In my years of working with clients in Houston marriage counseling, I’ve found that couples workshops can often be just as effective as sessions with some therapists. This may seem strange – after all, shouldn’t you see far more improvement from all that 1-on-1 time with a therapist? You’ve got attention, privacy, focus – why wouldn’t it work better? That’s because there are lots of great things about couples workshops that you don’t get in the same way with 1-on-1 therapy sessions.

This is not to say that 1-on-1 therapy sessions are not helpful; in fact, many of my greatest successes with clients come from this kind of therapy.
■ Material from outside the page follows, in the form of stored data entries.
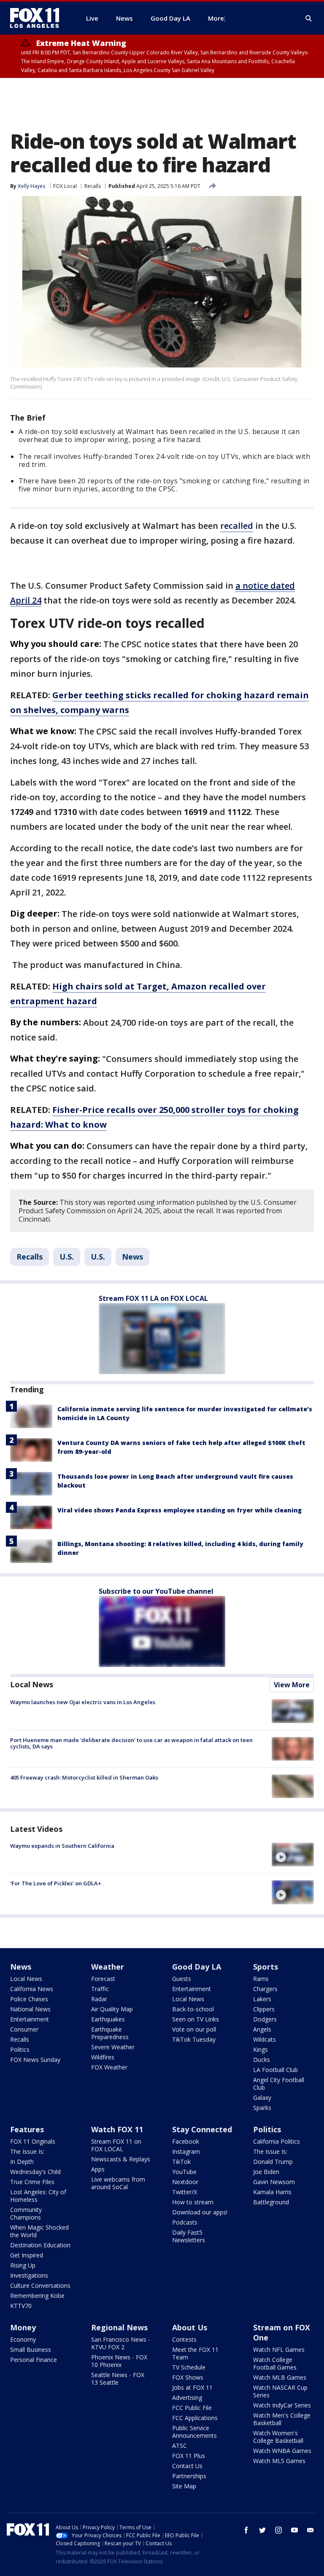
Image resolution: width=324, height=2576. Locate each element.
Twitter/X (184, 2192)
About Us (189, 2327)
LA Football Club (275, 2070)
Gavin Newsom (274, 2182)
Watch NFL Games (279, 2349)
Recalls (92, 186)
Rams (261, 1979)
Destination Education (40, 2245)
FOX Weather (109, 2067)
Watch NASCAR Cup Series (280, 2391)
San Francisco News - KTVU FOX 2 (120, 2343)
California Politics (276, 2141)
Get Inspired (26, 2255)
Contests (184, 2339)
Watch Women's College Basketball (278, 2437)
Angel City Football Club (278, 2083)
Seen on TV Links (195, 2019)
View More (292, 1684)
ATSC (179, 2446)
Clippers (264, 2009)
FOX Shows (187, 2377)
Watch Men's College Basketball (281, 2419)
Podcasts (184, 2222)
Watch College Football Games (275, 2363)
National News (30, 2009)
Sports (265, 1967)
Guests (181, 1979)
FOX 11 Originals (32, 2141)
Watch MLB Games (279, 2377)
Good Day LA (196, 1967)
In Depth (22, 2162)
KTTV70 (21, 2306)
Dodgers (265, 2019)
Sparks (262, 2108)
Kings (260, 2049)
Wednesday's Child (35, 2172)
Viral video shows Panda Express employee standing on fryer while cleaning (179, 1510)
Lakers (262, 1999)
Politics (20, 2049)
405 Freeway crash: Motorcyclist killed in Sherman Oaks (84, 1777)
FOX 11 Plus (188, 2456)
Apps (98, 2169)
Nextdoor (185, 2182)
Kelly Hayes (31, 186)
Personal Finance (33, 2360)
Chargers (265, 1989)
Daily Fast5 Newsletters (188, 2236)
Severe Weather (113, 2047)
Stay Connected (202, 2129)
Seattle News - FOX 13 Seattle (117, 2378)
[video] (293, 1854)
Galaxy (262, 2098)
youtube (294, 2530)
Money (23, 2327)
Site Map (184, 2486)
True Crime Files (32, 2182)
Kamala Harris (272, 2192)
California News (31, 1989)
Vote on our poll (194, 2029)
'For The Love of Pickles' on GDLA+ (55, 1883)
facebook (246, 2530)
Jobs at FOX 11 (192, 2387)
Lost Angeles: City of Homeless (38, 2195)
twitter (262, 2530)
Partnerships (189, 2476)
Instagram (186, 2151)
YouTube (184, 2172)
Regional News (119, 2327)
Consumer (24, 2029)
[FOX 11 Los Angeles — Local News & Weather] (38, 18)
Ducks (261, 2060)
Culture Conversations (40, 2285)
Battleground (271, 2202)
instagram (278, 2530)
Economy (23, 2339)
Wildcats (264, 2039)
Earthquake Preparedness (110, 2033)
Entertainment (29, 2019)
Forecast (103, 1979)
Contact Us (187, 2466)
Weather (107, 1967)
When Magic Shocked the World (39, 2231)
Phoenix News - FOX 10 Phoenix (119, 2361)
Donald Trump (273, 2162)
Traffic (100, 1989)
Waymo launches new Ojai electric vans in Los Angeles (82, 1702)
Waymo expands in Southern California (62, 1846)
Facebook (185, 2141)
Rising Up (22, 2265)
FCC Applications (195, 2418)
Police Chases (29, 1999)
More (216, 18)
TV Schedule (188, 2367)
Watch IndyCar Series (282, 2405)
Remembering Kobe (37, 2296)
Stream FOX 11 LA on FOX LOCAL (153, 1298)
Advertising (187, 2398)
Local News (31, 1684)
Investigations (29, 2275)
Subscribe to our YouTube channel (156, 1591)
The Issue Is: (27, 2151)
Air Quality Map (112, 2009)
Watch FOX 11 (117, 2129)
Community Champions (26, 2213)
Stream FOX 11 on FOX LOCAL (116, 2145)
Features (27, 2129)
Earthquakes (108, 2019)
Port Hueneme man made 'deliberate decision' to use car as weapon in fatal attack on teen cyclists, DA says (131, 1743)
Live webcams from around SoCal (118, 2183)
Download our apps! (199, 2212)
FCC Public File (192, 2408)
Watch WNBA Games (282, 2451)
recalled (236, 525)
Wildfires (102, 2057)
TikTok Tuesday (194, 2039)
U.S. (66, 1257)
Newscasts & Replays (120, 2159)
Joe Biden (266, 2172)
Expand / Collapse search (309, 18)
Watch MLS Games (279, 2461)
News (132, 1257)
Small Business (30, 2349)
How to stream (192, 2202)
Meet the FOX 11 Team (195, 2353)
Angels (262, 2029)
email (310, 2530)
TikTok (181, 2162)
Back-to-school (193, 2009)
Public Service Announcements (194, 2431)
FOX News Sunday (35, 2060)
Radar (99, 1999)
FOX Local (65, 186)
But if you’re still dipping your toes into the therapy waters, a couples workshop might be the way to go, especially if you are simply more intimidated by individual therapy sessions than by a group setting.

Reasons to Choose Couples Workshops

Immersion – There’s a big difference between going to a 1-hour session once a week and going away with your spouse to couples workshops for the weekend. You get to spend 48 solid hours with each other working on strengthening your relationship and reconnecting.

Cost – For the amount of time you get together, couples workshops are far less expensive than ongoing weekly therapy sessions.

Try before you buy – If you and your spouse aren’t sure how you feel about a certain therapist, attending a weekend workshop hosted by one – or several – can be a great way to get a feel for the person you’re trusting to help your relationship.

Modeling – A weekend away with other couples gives you the opportunity to observe their behavior – good and bad – and learn from it.

Learn skills – Because of their group focus, many couples workshops do activities and try to teach relationship skills rather than simply having you talk about your problems like you would in 1-on-1 therapy.